Friday, October 30, 2020

Psychic AI and Plagiarism Detection

 Artificial Intelligence is used to sell a lot of baloney. It would be bad enough it were used only to teach badly and provide poor assessments of student work, but AI is also being hawked as a means of rooting out plagiarism. For an example of this phenomenon at its worst, let's check in on a little webcast from Mark Boothe at Canvas Learning Management System. He's talking to Shouvik Paul at Copyleaks, a plagiarism checking company and partner of Canvas. I'm going to watch this so you don't have to--and you shouldn't.

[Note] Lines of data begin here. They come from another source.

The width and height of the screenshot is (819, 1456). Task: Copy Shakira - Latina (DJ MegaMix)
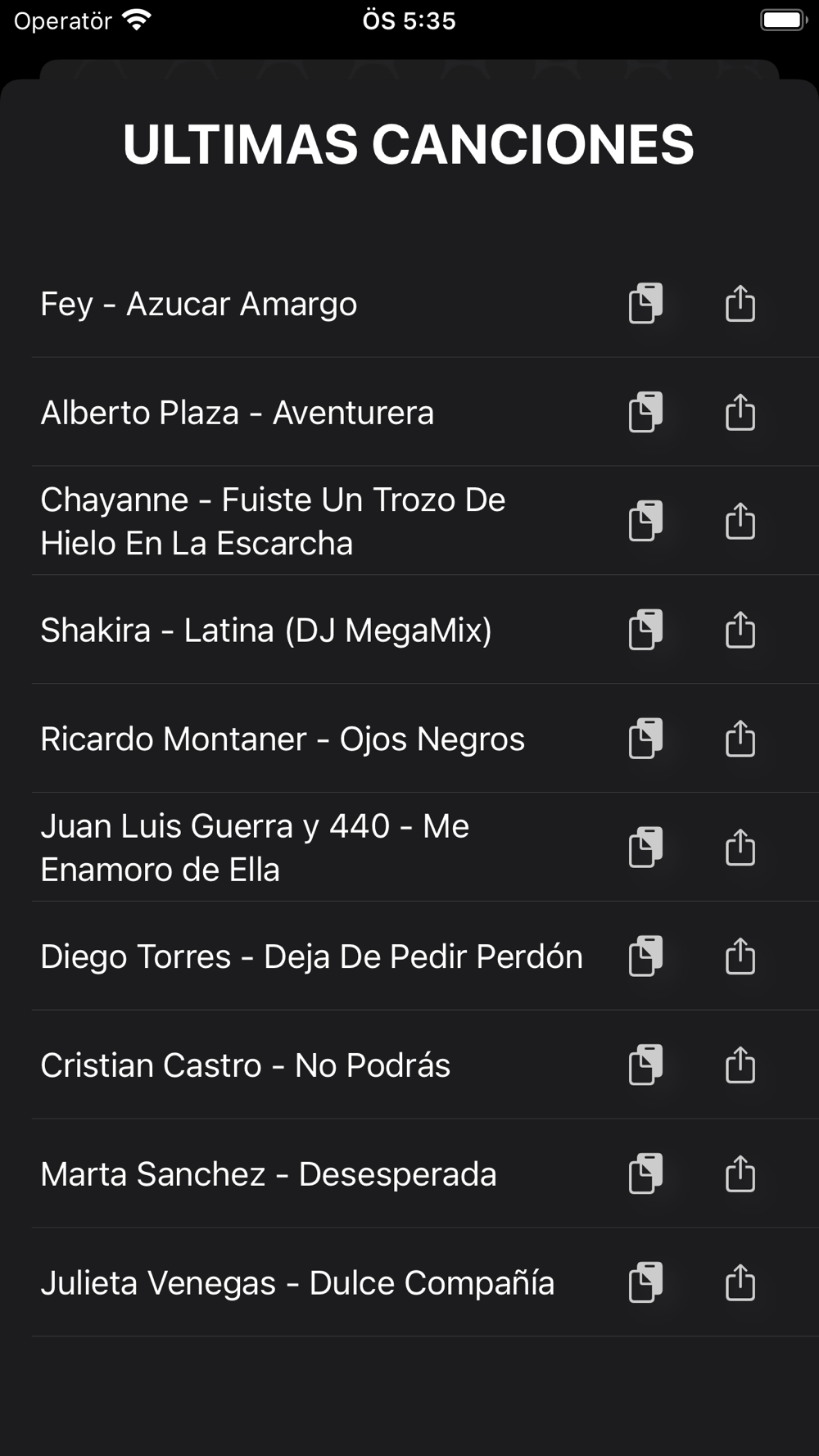(x=645, y=631)
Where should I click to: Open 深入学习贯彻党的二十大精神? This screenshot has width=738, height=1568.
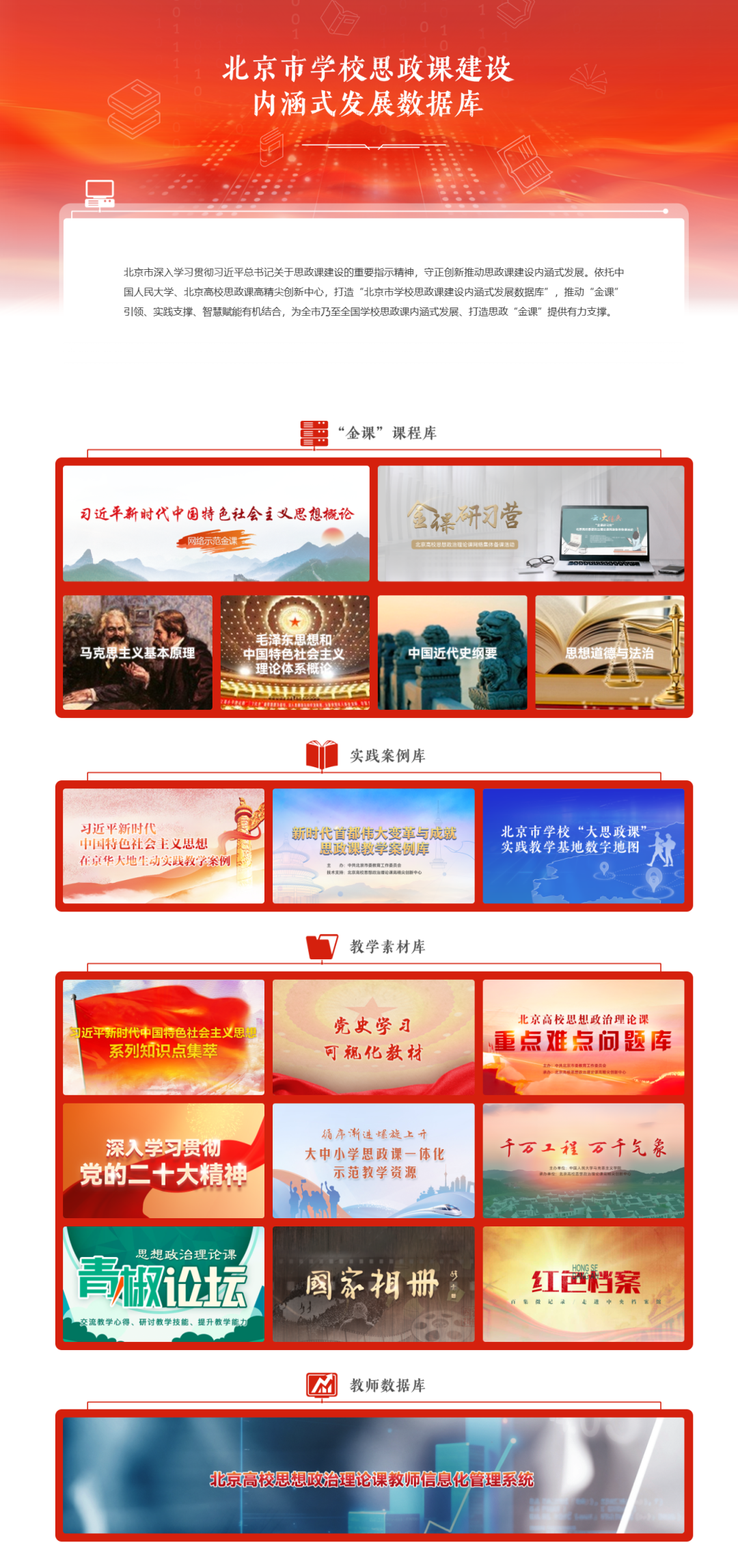[x=163, y=1161]
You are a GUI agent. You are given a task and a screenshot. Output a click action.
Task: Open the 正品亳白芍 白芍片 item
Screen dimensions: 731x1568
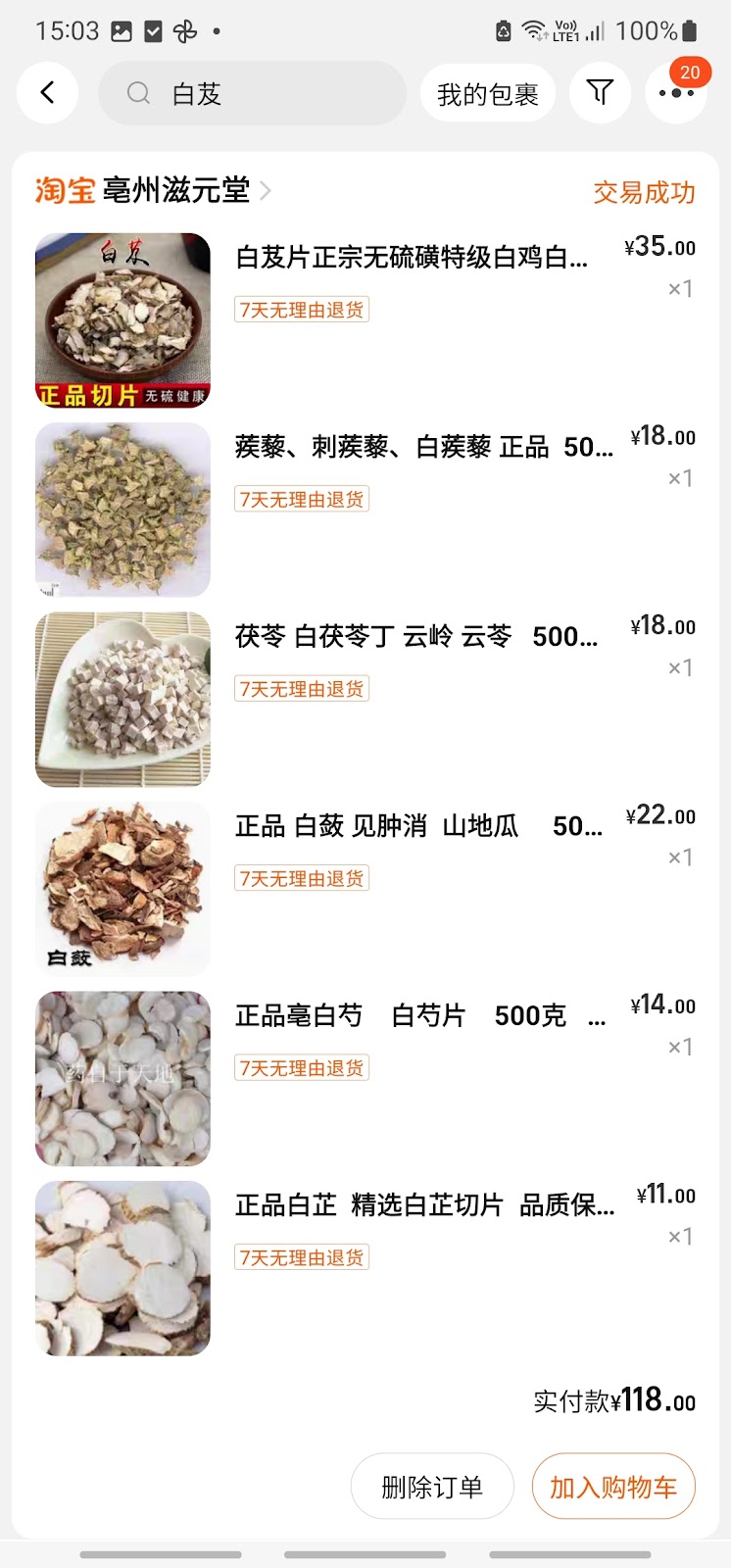point(419,1016)
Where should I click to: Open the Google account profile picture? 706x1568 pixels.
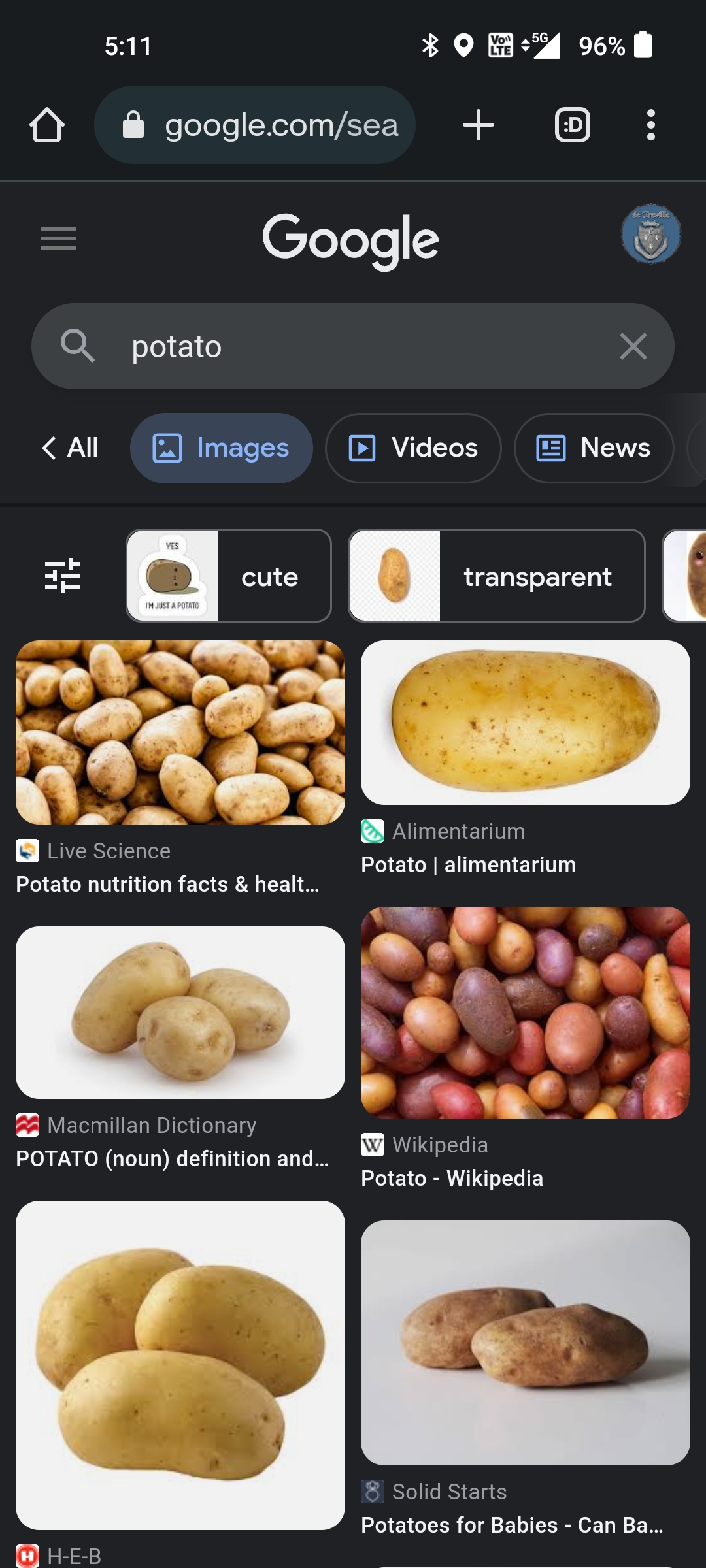[650, 234]
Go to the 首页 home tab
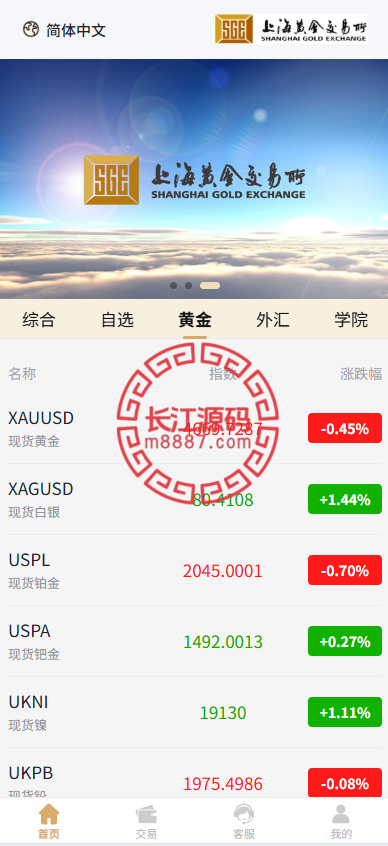This screenshot has width=388, height=846. click(x=49, y=822)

But you should remember the names just in case somebody at your place of work suggests actually using these products.

We start with a quick intro emphasizing Copyleaks' awesomeness. And then Boothe hands it over to Paul, the Chief Revenue Officer at Copyleaks, because when you want to talk about a product, you definitely want to talk to the revenue people at the company. Incidentally, sales and marketing has been Paul's entire career--no computer or education background anywhere in sight. But this is going to be a sales pitch for thirty-some minutes. Great.

First, Paul offers general background on Copyleaks. An AI company, building "very cool" stuff. That includes a product that does grading of essays on standardized tests. It takes humans hours, but their Ai can grade those papers "within seconds" within 1% accuracy of a human grader. Spoiler alert: no, it can't. They have offices around the world. 

So they were working on ed tech, and "as we all know" everyone from universities through k-12 is using some kind of plagiarism detection (oh my lord-- does that mean there are first grade teachers out there running student paragraphs through turnitin?). Paul says they found that some of the technology out there was outdated, meaning that when you're out there in education dealing with students, "it's such a cat and mouse game--they're always looking for new ways to beat the system." So we're going to adopt a cynical premise about those awful students as a starting point. Great. 

"Let's face it. What's the first thing a student's going to do? They're going to youtube, and they're going to type in something like 'how to cheat plagiarism check' Right?" And he is showing us on screen many many many videos on how to beat the plagiarism detection software out there. The most common recommendation is to paraphrase.

So they asked themselves why plagiarism detectors weren't detecting paraphrasing and the answer they came up with is "paraphrasing is really complicated" which I guess is more esteem-affirming than "software is really stupid and doesn't actually understand words." That admission would also have implications for a software product that claims it can grade an essay in a second.

But take "I'm going to Utah." Paul points out there are only a few ways to say that, which is just wrong, unless you're not very bright or don't have a very big vocabulary. I toyed briefly with listing all the many ways one could write that sentence, but none of us have the time for that. Paul points out that millions of people might write it the same way, but that doesn't mean they're plagiarizing--there's just only "that many" ways to say it. It occurs to me that an important factor here is the reasons that someone would want to write the sentence in the first place, but I don't believe we're thinking that hard about the problem.

All of that is beside the point of paraphrasing, so he heads back to that, suggesting that they figured (he keeps saying "we" and how much do you want to bet that the revenue and sales teams were not actually a part of any of these product development discussions) that AI could be used to detect paraphrasing (because AI is like magic fairy dust sprinkled by unicorns pooping rainbows). 

And boy does he believe in magic, because he says the goal was to spot paraphrasing done with the intent of beating the system, and if there were software that could somehow read the writer's intent, that would be beyond amazing, since even humans have trouble sometimes detecting author's intent in a piece of writing.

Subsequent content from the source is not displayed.